I'd like to improve the performance of convolution using python, and was hoping for some insight on how to best go about improving performance.
I am currently using scipy to perform the convolution, using code somewhat like the snippet below:
import numpy
import scipy
import scipy.signal
import timeit
a=numpy.array ( [ range(1000000) ] )
a.reshape(1000,1000)
filt=numpy.array( [ [ 1, 1, 1 ], [1, -8, 1], [1,1,1] ] )
def convolve():
global a, filt
scipy.signal.convolve2d ( a, filt, mode="same" )
t=timeit.Timer("convolve()", "from __main__ import convolve")

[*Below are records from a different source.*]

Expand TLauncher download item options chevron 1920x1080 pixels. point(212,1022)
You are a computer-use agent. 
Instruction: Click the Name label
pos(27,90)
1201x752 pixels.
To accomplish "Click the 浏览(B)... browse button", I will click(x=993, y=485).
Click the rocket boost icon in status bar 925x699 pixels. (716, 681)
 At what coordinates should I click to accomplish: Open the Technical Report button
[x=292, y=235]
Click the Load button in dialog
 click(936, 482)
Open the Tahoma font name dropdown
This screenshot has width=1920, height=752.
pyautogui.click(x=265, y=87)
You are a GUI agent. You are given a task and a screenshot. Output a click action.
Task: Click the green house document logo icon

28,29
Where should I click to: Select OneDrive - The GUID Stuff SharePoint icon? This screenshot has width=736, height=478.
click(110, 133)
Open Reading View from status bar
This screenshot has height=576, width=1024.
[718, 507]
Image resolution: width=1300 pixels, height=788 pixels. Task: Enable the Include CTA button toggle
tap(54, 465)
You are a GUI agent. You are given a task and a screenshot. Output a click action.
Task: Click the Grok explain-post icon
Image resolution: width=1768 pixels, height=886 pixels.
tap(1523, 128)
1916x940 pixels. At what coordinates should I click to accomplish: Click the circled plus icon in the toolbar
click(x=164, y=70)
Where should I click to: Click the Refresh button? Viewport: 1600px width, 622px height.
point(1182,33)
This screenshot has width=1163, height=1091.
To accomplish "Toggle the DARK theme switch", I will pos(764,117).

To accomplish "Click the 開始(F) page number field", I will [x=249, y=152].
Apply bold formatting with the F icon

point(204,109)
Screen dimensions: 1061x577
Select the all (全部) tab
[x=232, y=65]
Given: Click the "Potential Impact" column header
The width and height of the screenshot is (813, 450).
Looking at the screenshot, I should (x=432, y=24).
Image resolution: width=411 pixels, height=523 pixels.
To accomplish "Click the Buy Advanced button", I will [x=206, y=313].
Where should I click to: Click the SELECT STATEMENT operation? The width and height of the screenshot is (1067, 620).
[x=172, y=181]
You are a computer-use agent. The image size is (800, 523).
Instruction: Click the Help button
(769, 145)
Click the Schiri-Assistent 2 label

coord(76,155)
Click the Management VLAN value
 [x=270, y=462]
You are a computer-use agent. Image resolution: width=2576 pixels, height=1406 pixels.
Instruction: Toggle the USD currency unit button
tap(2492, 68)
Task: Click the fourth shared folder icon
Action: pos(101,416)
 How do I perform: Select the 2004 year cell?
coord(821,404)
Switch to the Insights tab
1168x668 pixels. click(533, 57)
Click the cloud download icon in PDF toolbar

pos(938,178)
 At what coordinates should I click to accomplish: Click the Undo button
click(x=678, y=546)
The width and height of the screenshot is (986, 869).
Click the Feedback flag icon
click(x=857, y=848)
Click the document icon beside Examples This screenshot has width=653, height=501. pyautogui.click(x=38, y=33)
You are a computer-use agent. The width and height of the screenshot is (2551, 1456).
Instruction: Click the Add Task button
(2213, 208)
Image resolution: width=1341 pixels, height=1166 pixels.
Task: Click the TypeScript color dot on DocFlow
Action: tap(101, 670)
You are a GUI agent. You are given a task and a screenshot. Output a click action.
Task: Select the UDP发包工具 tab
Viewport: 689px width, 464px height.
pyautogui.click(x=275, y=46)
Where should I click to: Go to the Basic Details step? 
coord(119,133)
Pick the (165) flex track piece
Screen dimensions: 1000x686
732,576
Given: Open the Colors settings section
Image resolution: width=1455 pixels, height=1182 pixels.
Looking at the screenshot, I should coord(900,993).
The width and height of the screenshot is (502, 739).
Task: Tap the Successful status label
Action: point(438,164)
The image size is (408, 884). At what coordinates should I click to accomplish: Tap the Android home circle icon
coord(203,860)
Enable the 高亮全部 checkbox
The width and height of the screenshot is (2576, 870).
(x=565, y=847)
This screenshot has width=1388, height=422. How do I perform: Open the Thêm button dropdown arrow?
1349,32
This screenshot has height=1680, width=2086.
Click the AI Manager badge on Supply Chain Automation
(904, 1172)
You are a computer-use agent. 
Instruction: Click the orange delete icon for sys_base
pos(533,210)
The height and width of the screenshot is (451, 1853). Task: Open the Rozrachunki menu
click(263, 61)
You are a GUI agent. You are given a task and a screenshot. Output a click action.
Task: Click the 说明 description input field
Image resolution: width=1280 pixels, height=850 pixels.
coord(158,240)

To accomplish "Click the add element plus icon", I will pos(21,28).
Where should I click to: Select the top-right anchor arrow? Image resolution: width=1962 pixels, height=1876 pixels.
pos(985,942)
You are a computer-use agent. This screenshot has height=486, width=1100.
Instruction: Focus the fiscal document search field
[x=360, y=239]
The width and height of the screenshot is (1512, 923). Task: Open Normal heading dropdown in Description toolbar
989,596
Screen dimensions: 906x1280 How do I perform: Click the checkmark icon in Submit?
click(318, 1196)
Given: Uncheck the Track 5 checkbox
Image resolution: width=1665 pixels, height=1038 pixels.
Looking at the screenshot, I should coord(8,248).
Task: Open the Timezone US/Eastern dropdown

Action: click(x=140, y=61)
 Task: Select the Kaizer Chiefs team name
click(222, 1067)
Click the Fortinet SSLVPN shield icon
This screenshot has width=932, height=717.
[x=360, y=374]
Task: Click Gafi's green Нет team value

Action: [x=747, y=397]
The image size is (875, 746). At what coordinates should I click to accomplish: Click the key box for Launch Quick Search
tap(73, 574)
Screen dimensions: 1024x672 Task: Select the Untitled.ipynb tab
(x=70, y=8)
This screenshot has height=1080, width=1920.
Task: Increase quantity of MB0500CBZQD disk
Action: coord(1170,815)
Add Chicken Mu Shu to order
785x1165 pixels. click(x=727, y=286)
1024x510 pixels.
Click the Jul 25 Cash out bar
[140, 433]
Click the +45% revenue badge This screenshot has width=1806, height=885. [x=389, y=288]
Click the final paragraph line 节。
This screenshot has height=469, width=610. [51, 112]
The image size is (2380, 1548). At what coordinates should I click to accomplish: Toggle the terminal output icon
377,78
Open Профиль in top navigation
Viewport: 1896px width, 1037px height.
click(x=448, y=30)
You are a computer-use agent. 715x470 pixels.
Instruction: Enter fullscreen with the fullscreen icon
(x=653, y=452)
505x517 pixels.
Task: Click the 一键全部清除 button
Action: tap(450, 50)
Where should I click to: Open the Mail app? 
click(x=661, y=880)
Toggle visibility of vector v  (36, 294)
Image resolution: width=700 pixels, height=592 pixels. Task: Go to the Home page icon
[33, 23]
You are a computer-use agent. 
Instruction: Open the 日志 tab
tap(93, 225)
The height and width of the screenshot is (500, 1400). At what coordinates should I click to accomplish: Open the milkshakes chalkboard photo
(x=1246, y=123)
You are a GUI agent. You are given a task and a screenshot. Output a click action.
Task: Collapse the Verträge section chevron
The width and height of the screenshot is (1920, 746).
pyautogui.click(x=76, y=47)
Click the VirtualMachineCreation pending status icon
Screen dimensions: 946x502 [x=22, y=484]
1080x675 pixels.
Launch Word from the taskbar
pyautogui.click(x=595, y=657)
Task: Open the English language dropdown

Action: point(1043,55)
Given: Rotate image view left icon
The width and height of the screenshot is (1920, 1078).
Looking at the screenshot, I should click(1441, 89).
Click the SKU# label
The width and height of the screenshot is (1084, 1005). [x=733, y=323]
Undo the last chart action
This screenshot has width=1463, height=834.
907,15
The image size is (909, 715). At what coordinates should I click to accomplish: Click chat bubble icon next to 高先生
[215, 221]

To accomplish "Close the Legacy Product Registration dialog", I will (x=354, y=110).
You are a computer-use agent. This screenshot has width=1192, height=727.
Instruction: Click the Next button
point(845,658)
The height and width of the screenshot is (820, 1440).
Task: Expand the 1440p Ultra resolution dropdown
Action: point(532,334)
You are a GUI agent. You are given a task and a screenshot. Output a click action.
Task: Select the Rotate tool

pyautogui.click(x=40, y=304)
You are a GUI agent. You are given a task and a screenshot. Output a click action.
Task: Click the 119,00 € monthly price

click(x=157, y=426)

print "%.2f sec/pass" % (10 * t.timeit(number=10)/100)
I am processing image data, using grayscale (integer values between 0 and 255), and I currently get about a quarter of a second per convolution. My thinking was to do one of the following:
Use corepy, preferably with some optimizations Recompile numpy with icc & ikml. Use python-cuda.
I was wondering if anyone had any experience with any of these approaches ( what sort of gain would be typical, and if it is worth the time ), or if anyone is aware of a better library to perform convolution with Numpy.
Thanks!
EDIT:
Speed up of about 10x by re-writing python loop in C over using Numpy.